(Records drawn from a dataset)
• • • •

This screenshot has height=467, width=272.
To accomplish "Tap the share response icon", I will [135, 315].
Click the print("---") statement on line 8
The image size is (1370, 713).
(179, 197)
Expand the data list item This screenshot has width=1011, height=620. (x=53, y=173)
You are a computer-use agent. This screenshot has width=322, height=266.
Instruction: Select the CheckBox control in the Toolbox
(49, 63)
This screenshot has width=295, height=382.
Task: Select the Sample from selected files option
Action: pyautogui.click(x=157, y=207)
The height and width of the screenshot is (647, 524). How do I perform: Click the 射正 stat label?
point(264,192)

• • • •

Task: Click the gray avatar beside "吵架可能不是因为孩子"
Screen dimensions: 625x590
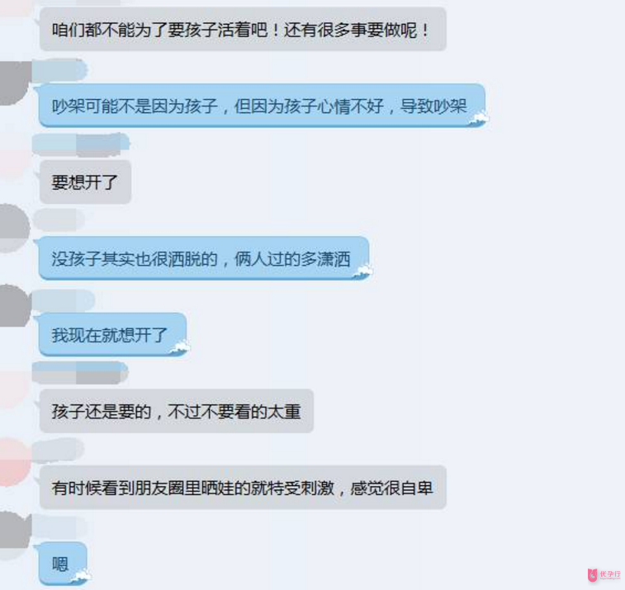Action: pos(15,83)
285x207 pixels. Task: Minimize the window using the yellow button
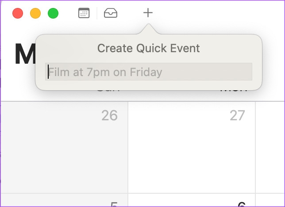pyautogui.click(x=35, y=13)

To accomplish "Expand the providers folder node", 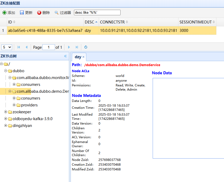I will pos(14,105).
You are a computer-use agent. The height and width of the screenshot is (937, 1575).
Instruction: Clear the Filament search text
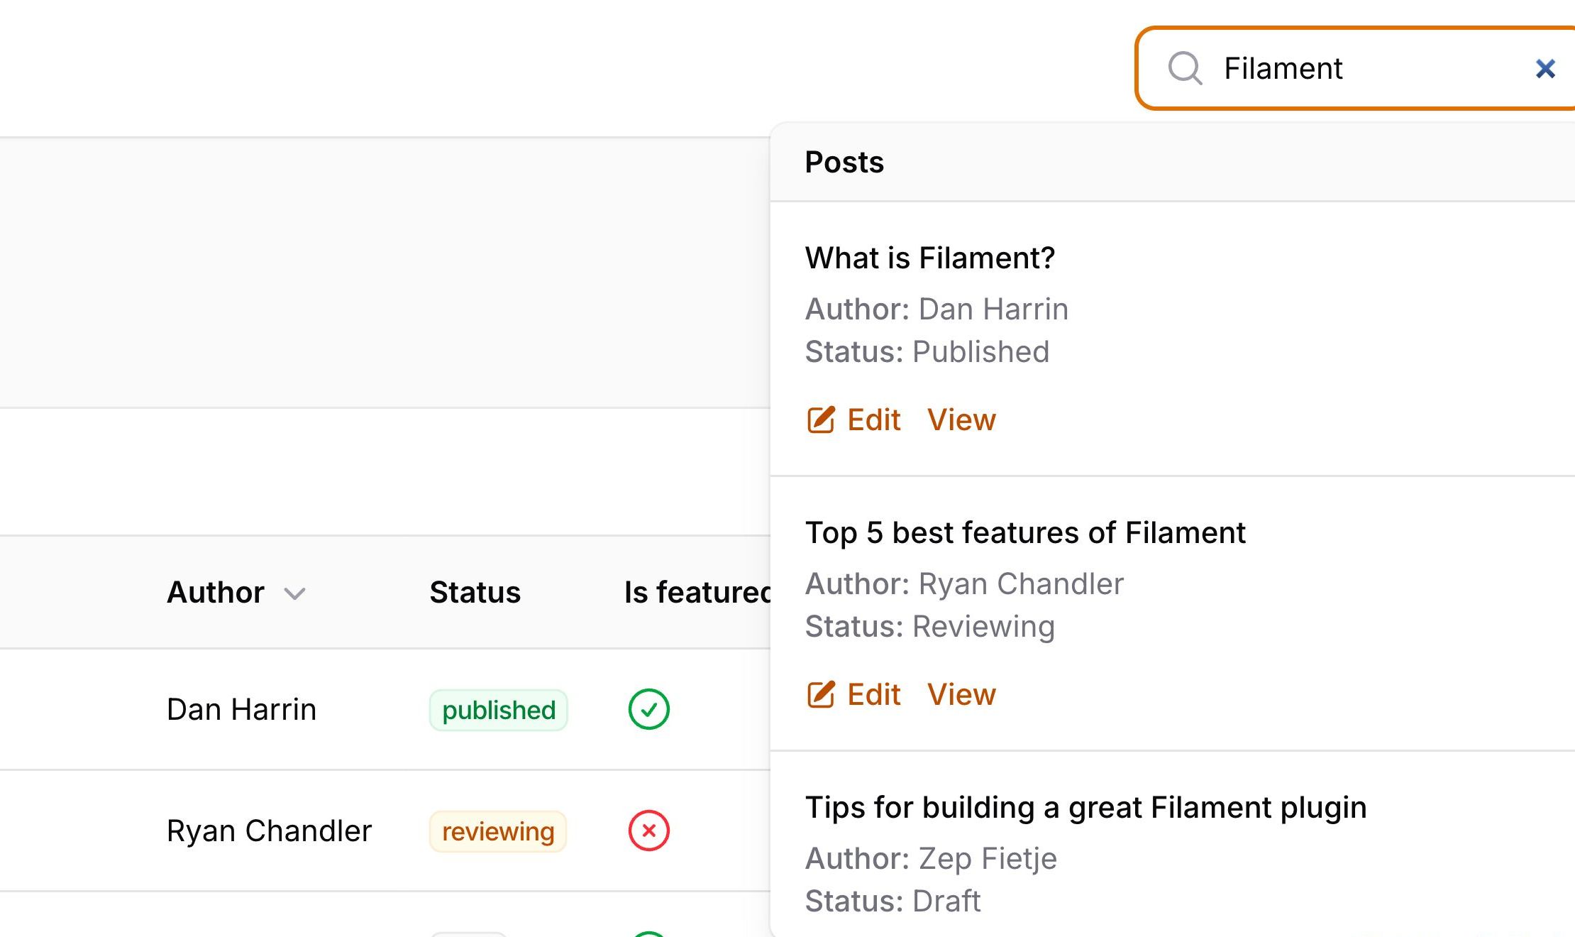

• • • •

YOUR TASK
Go through the data and return each line where the word "computer" appears.

RESPONSE TO THE TASK
You are a computer-use agent. This screenshot has width=322, height=266.
You are a computer-use agent. The height and width of the screenshot is (937, 1575).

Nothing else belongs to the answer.